With the subset of data used in this post, all of the objects are housed in the American curitoral section, telling us the objects were created or collected in the Americas. This can be supported by the native_name and culture columns. However, both columns are missing data for almost all of the objects, only 19 objects have native names and 62 objects are associated with a specific culture. While the rest of the objects may not have either of these identifications, it does not mean the origins of the objects are not from the Americas. Looking at the culture_area column, all of the objects are associated with a region in North America with over 300 being from the Greater Southwest.
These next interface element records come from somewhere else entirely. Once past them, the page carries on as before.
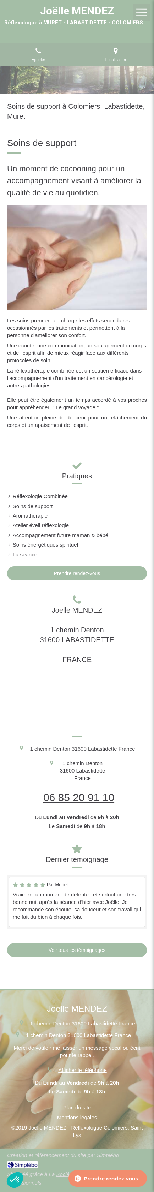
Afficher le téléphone (82, 1070)
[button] (14, 1180)
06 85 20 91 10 (78, 797)
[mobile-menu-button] (141, 12)
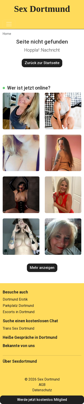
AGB (42, 385)
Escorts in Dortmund (18, 312)
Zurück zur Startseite (42, 63)
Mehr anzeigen (42, 268)
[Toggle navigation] (9, 24)
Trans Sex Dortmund (18, 328)
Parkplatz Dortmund (18, 306)
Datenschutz (42, 390)
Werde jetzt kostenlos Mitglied (42, 400)
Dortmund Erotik (15, 299)
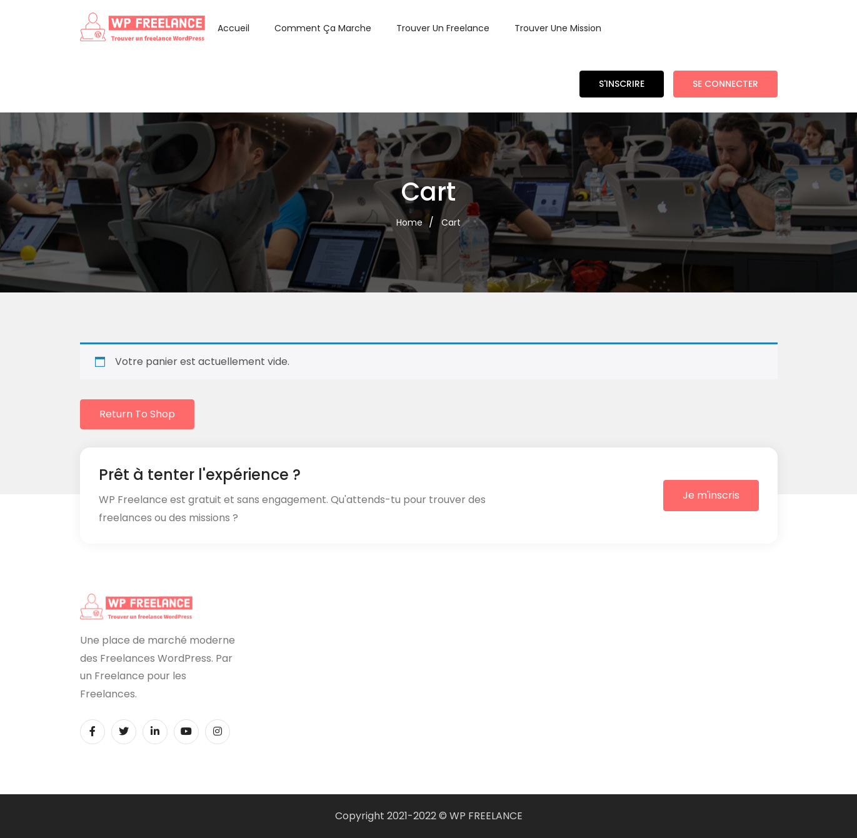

Using the data set, I looked at object number 86-16-3 and tried to figure out what the object is. According to the data set, the object material is textile made around 1850 that was purchased by the museum in 1986, it is described as a Men’s Ceremonial Mantle from the Andean culture and is 182 cm long and 110 cm wide. Try to picture that object in your mind. What color is it? Is it rough or soft? Who made it? How was it originally used? The data does not tell you this contextual information. However, neither does the open access online database.

Information not included in the data set is images, where the object was published, and its exhibition history. However, this information is included in the online database. If this information was also included in the data set, how would that benefit a researcher using the data? The data set is for objects, how can an object be best described without an image? As far as I can tell, the descriptions need to be stronger and more detailed for researchers using the data especially without images.

One Comment

  • Maeve Kane

    That’s a great point about the limits of knowing a specific object using this data, bring that up in class! That’s one of the biggest differences in thinking with data vs thinking with individual qualitative records–you get big contours with data, but not as much fine detail.